[Data entries]
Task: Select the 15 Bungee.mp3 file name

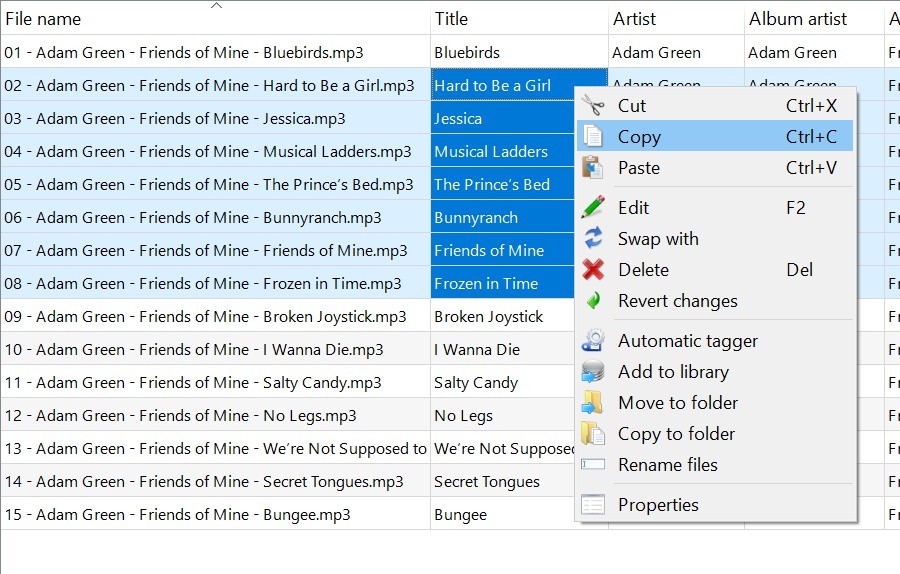Action: tap(177, 514)
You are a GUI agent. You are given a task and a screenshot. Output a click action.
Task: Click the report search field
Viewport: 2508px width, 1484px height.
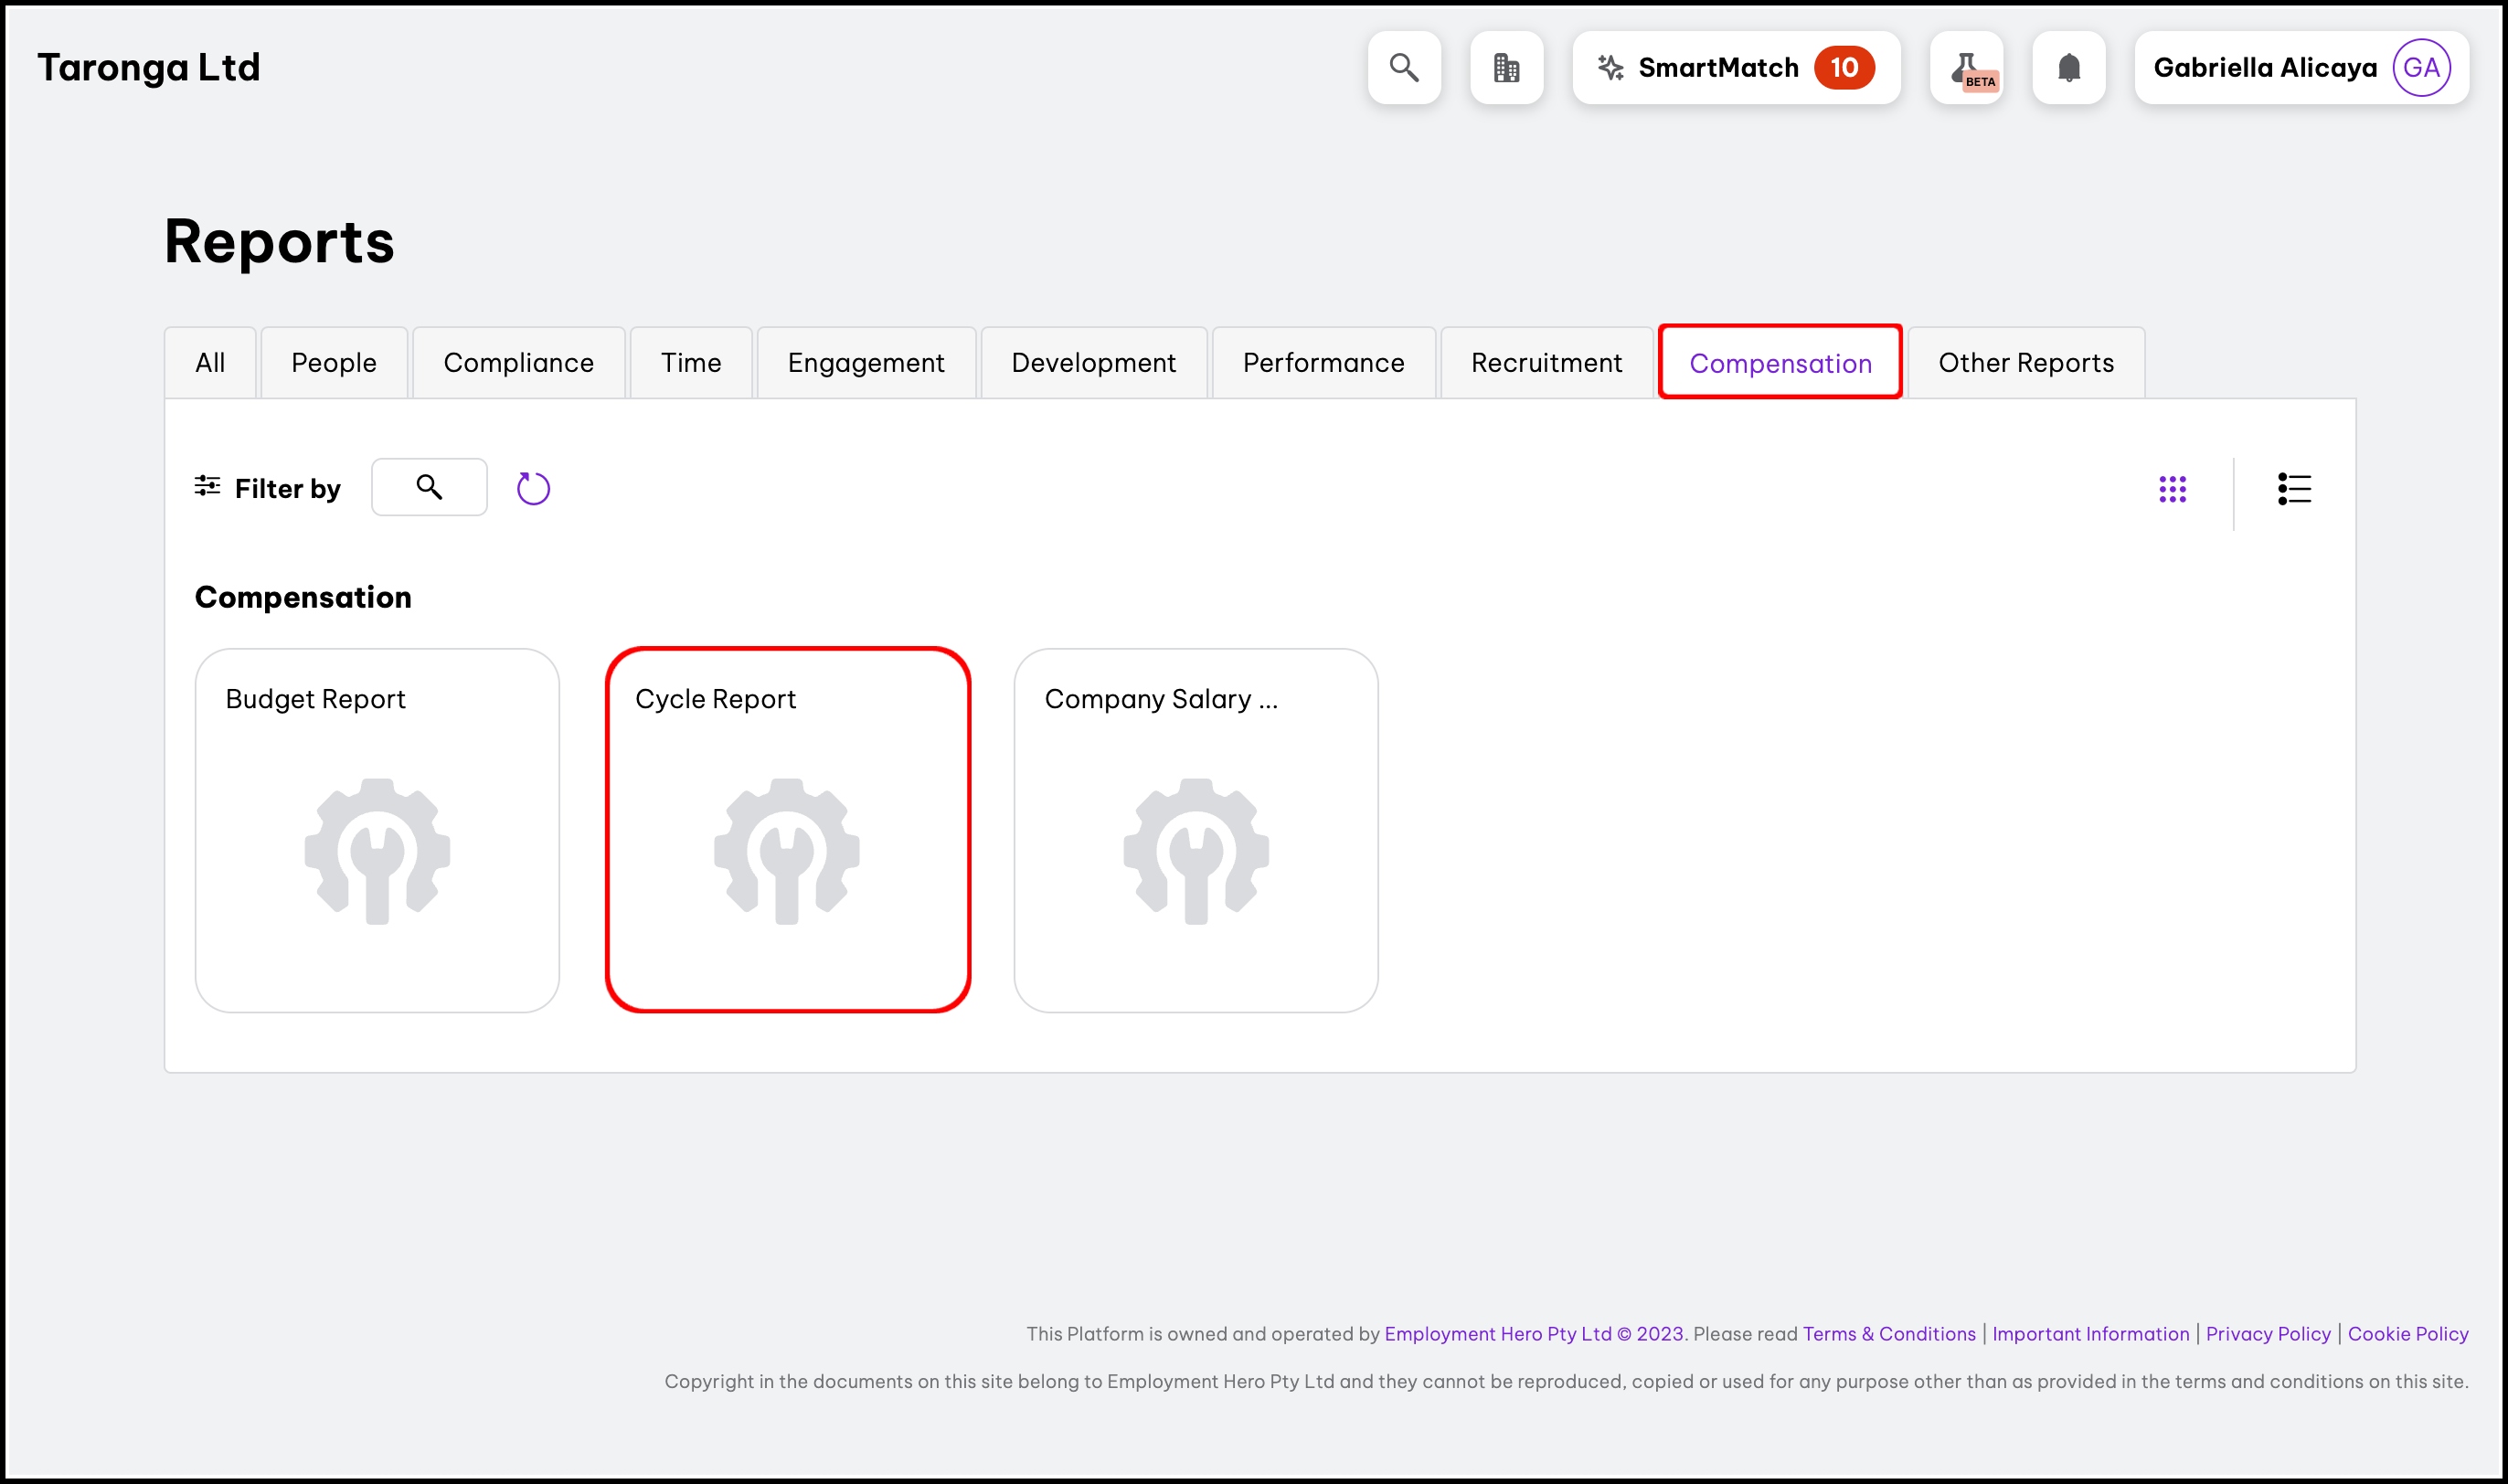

• [Challenge] Render each line of the listing above as a numbered list, omitting any blank lines and leaving out the pictures.

• [Task response]
1. Task: Select the 15 Bungee.mp3 file name
2. Action: tap(177, 514)
3. You are a GUI agent. You are given a task and a screenshot. Output a click action.
4. Task: Click the report search field
5. Viewport: 2508px width, 1484px height.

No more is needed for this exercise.